The Micro Four Thirds is another area to look at. It's being positioned as the in-between the compact cameras and full-fledged dSLRs. The Lumix G1 (review here) is a great little camera. The upcoming GH1 is also getting a lot of buzz.


----------



## funhouse69 (Mar 26, 2007)

First of all Point and Shoot Cameras are very convienient and produce more than acceptable results for most people. With that said if you are looking for the most flexibility and the best results possible then you really do want to go with a DSLR. 

Although I am a Die Hard Canon Fan I will admit that going with either Canon or Nikon in the DSLR Department is the best bet. I personally think that Canon has more lenses and accessories to choose from but again you can't go wrong with Nikon either. 

I am strictly a hobby photographer and believe that awesome results can be achieved from even the lowest cost DSLR. I started with Canon's original Digital Rebel many years ago then went to their 30D and now have a 40D with plans to upgrade to a full frame body in the near future. 

So this all comes down to what you are looking for. If you really want something that you can point and shoot then stick with a higher-end Point and Shoot if you are willing to put a little more effort in to the process and want more options like more lenses and external flashes then DSLR is the only way to go.

I've been doing this for a while and enjoy helping others when it comes to photography so hopefully this helps, if I missed anything let me know.


----------



## inkahauts (Nov 13, 2006)

If your looking for a good deal on an slr... Check cost co.. They usually have full packages, with memory cards, cases, everything for less than the price a body and basic lenses usually costs..

**Task details**
In the camera thread above, do these statements agree with it? Answer yes or no for each and quote the deciding words. (a) The funhouse69 post says the poster's first DSLR was the 30D. (b) Micro Four Thirds is described as sitting between compact cameras and dSLRs. (c) The inkahauts post says the packages cost more than a body and basic lenses.

**Data records**
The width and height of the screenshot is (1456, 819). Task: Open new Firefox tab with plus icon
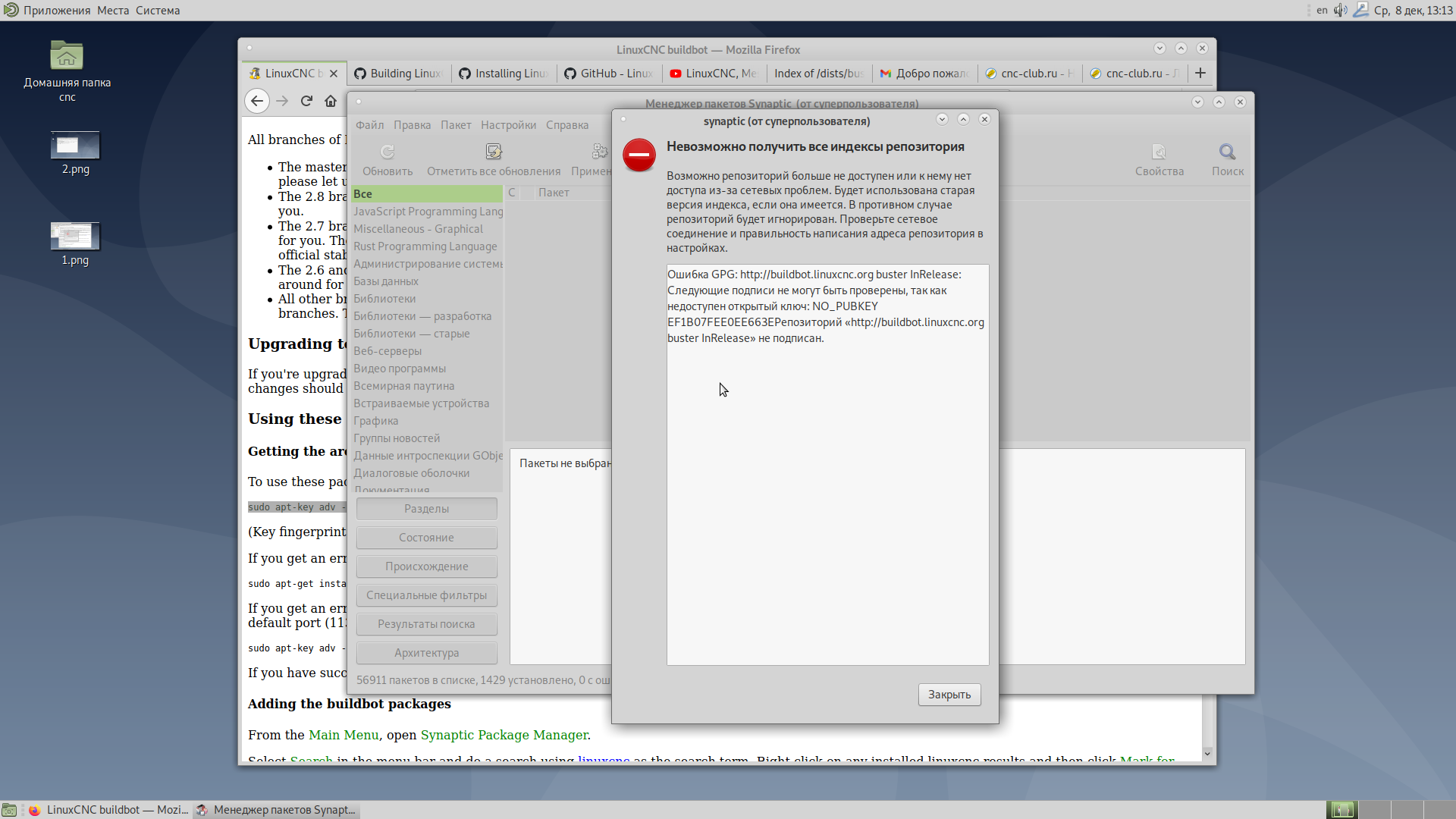click(x=1200, y=74)
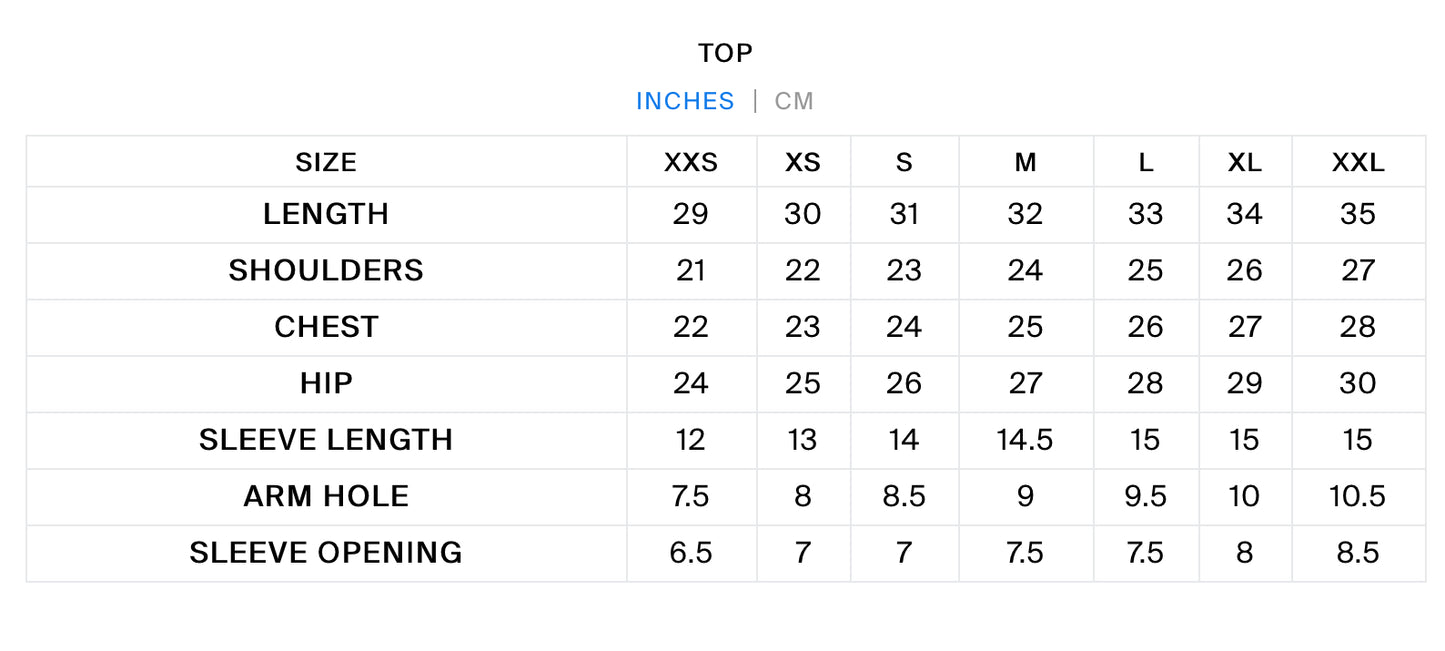Click the XS column header
Viewport: 1445px width, 651px height.
(x=803, y=163)

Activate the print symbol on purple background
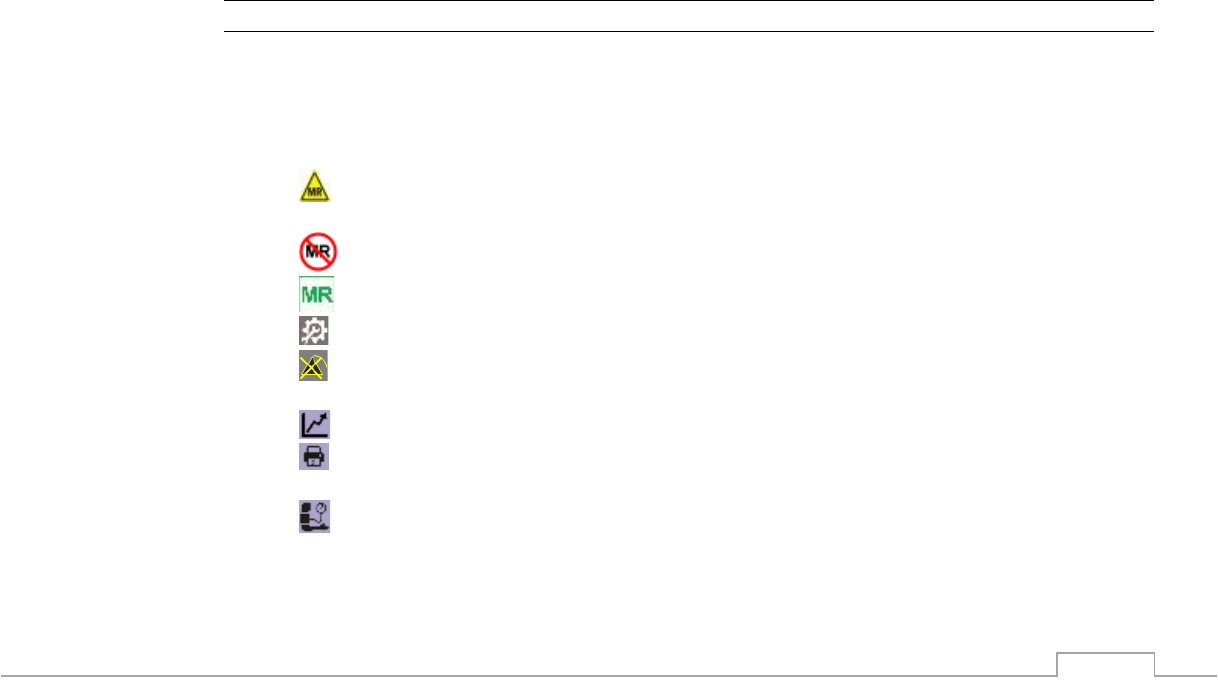[x=315, y=456]
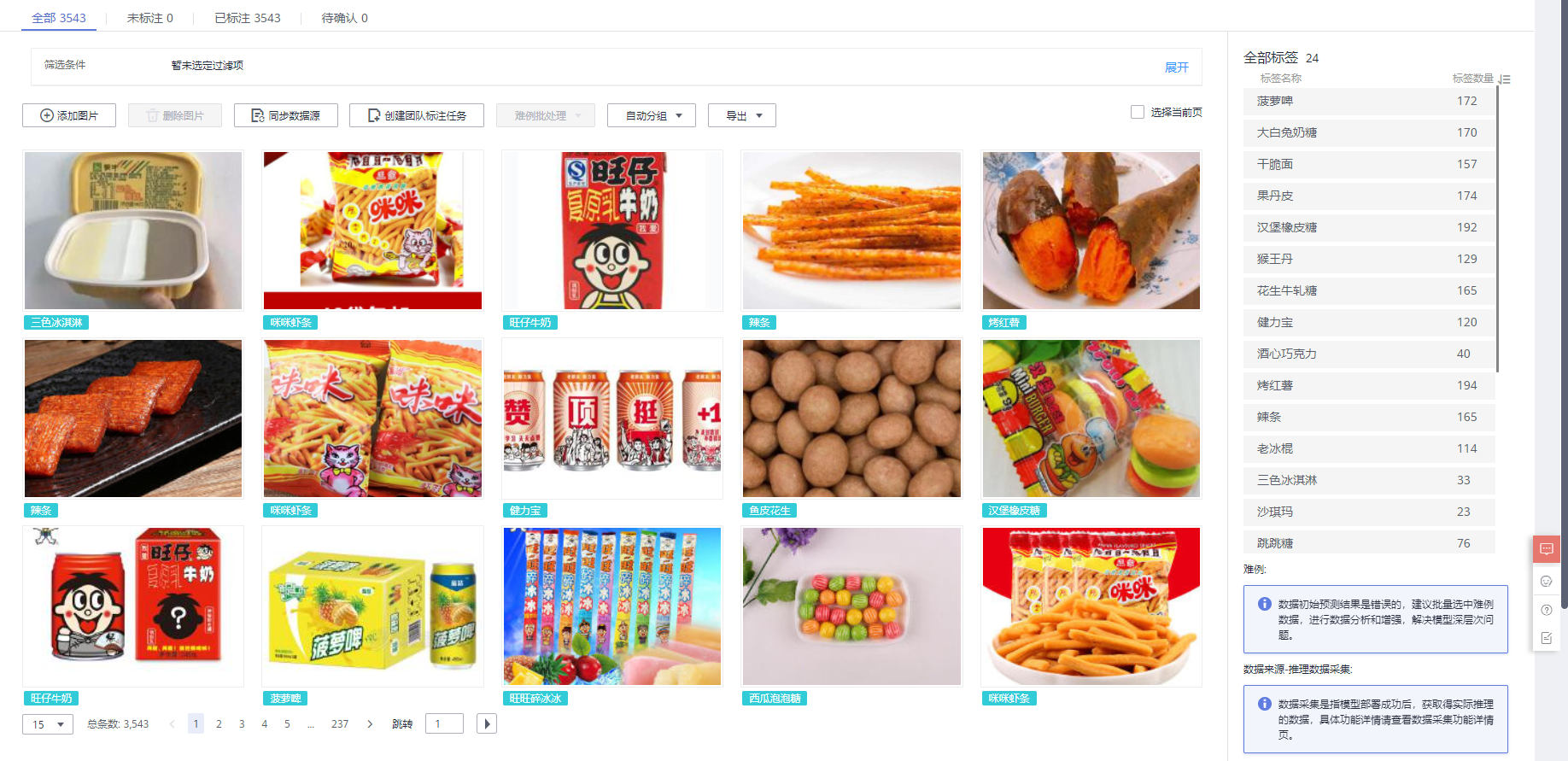Go to page 3 in pagination
Viewport: 1568px width, 761px height.
click(242, 723)
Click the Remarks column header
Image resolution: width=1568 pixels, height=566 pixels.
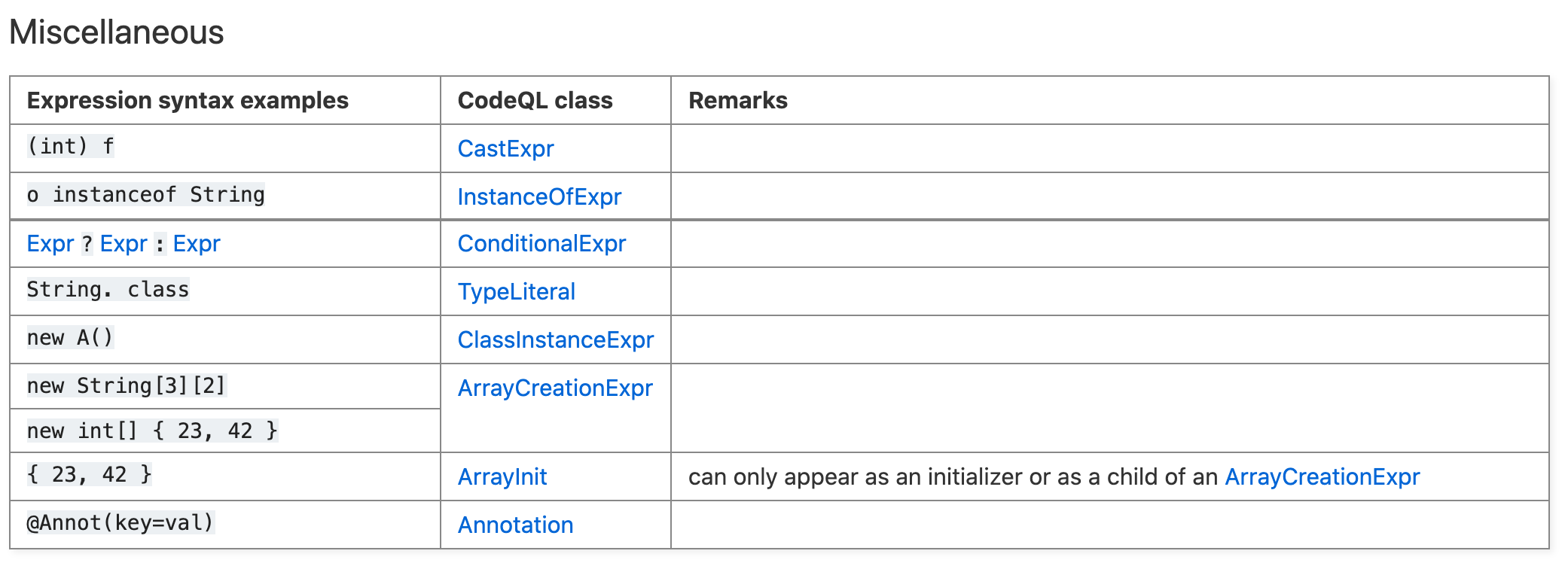click(738, 100)
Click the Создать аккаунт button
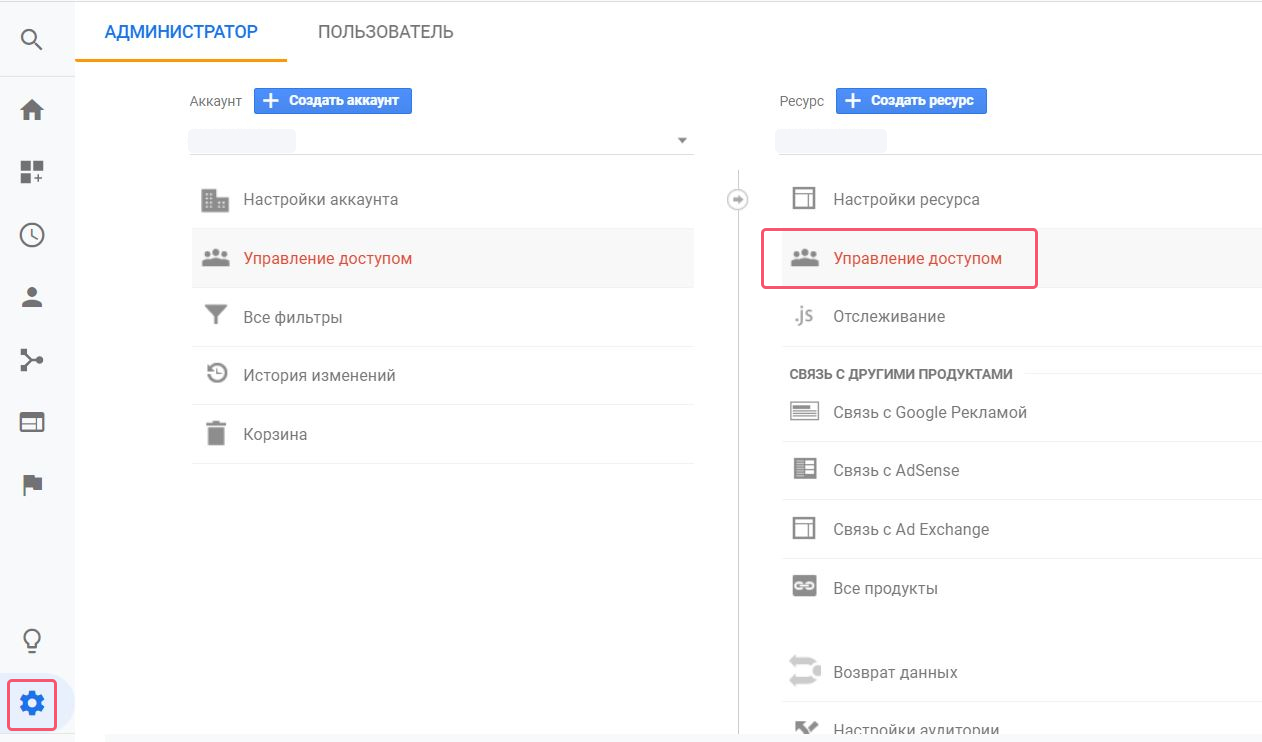This screenshot has height=742, width=1262. tap(333, 101)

**Solution to this problem**
(a) No: "I started with Canon's original Digital Rebel many years ago then went to their 30D"
(b) Yes: "It's being positioned as the in-between the compact cameras and full-fledged dSLRs."
(c) No: "everything for less than the price a body and basic lenses usually costs.."